米の儀前日磨ぎ候、数度掛け水仕り濁[にごり]よく抜き、附桶へ入れ、(この桶は下に水抜きの穴あり。)一夜指置き一両度も水入れ替え
濁りを抜きて翌日一斗入れ位の蒸籠へ、三つ重ねて蒸し候方よろしく候。桶こしきにて蒸し候ては桶肌付きて相い成り候処、
柔かに相い成り候てよろしからず候、蒸籠念入れよく蒸し筵[むしろ]へ取り薄く仕り候て、
息を抜き度々返し手入れいたし、その後中干[ちゅうぼし]
に相成り候砌[みぎり]、板揉みと申し候て、幅一尺、長さ三尺位の板を敷きてその上へ飯を載せ、六七寸位の小さき板にてよく揉み候えば、
一粒ずつに相成り申し候、その後よく干し上げ、唐箕[とうふ]に掛け筵塵[むしろほこり]等を取り、桝目相改め申し候。

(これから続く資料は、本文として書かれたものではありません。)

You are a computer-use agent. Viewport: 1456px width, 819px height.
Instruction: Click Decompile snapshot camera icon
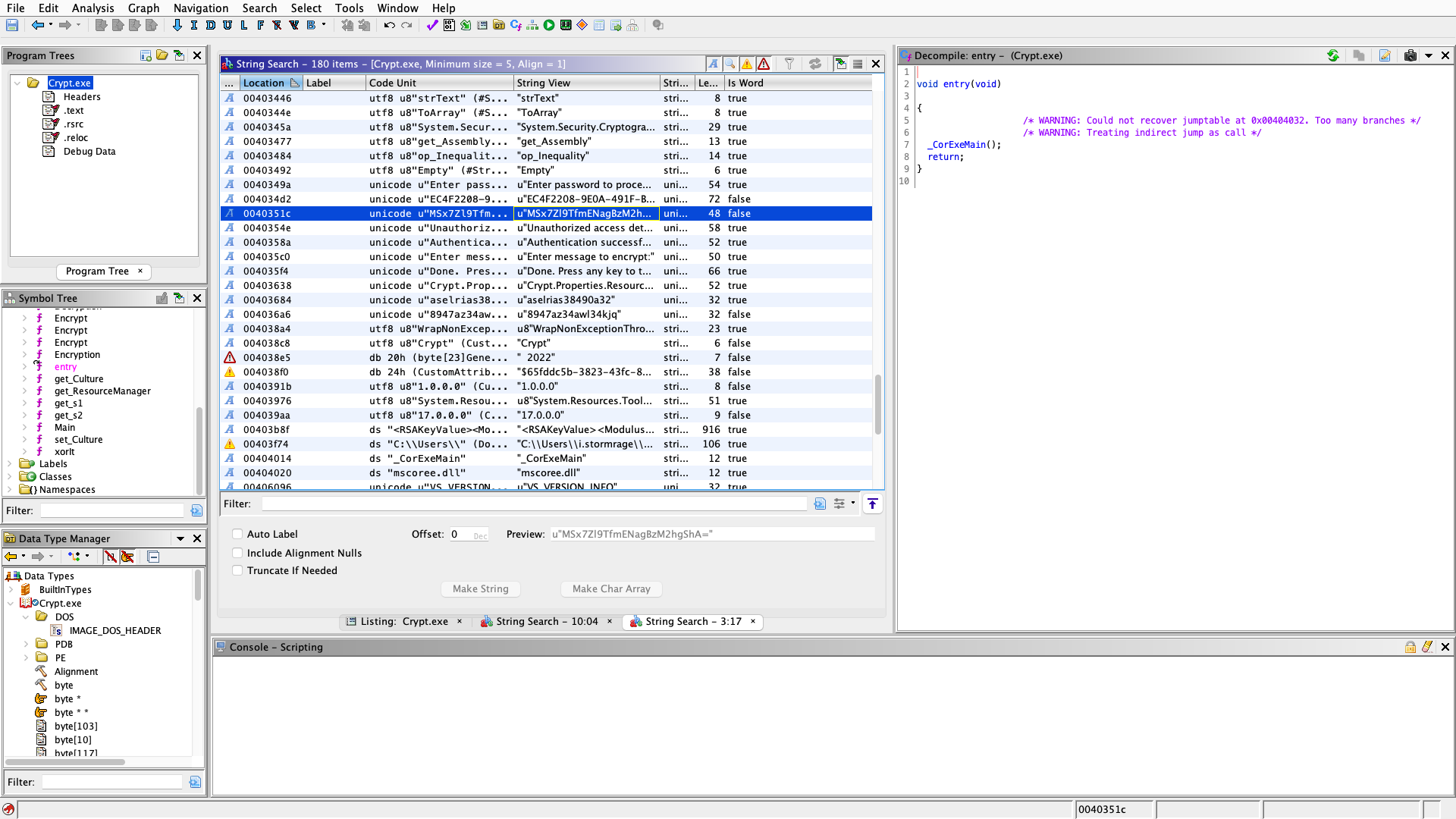pyautogui.click(x=1410, y=55)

一、粳[うるち]米は蒸し候ても、糯[もち]米より欠米が粳米相立申さず候ように相い考へ申し候、粳糒、しかと試み仕らず候、
さりながら糯米より粳米の方干上りよろしくこれあるべき候と存じ奉り候、尤も粳糯仕法、前書の通り蒸籠にて念入りに蒸し、
右飯、莚[むしろ]へ取り一通り、
息を抜き手揉[ても]みと申し候て、熱き内揉み候得ば、早速に一粒ずつに相成り申し候、よく干上げ申し候、
右糯糒と違い製方面倒に御座無く候、右を御貯に極められ候には、叺[かます]へ詰め置き翌春入梅前、御手入れ日干しに極められ候得ば湿請〔受〕け申さず候、
右成は二、三年御手遊ばされ候えば丈夫に之有り候、日干仕り候節一通り日息を抜き、入れ物へ御詰め遊ばさるべき候。
(但し、右糒[ほしいい]菓子種製法、仕立挽臼[ひきうす]加減、なおまた御鹿訳ヶ仕法の儀は甚だ面倒にこれあり候、
巨細の儀は紙の上にては申しかね候えども大意のみ右の通りに御座候。)
一、糒石臼にて挽き候て、荒[あら]き所をすぐり取り、又々石臼へ掛け申し候、右最初篩へ留り候を伊羅と相い唱え申し候、伊羅、篩[ふるい]
より降り候を上伊羅と唱え、その次を荒と唱え、それよりだんだん篩[ふる]い候て仙台真引、細真引微塵と七段に相い分け申し候、
右訳[わ]け方は荒き篩より追々細の篩[ふるい]に移し仕上げ申し候、右の通りにござ候。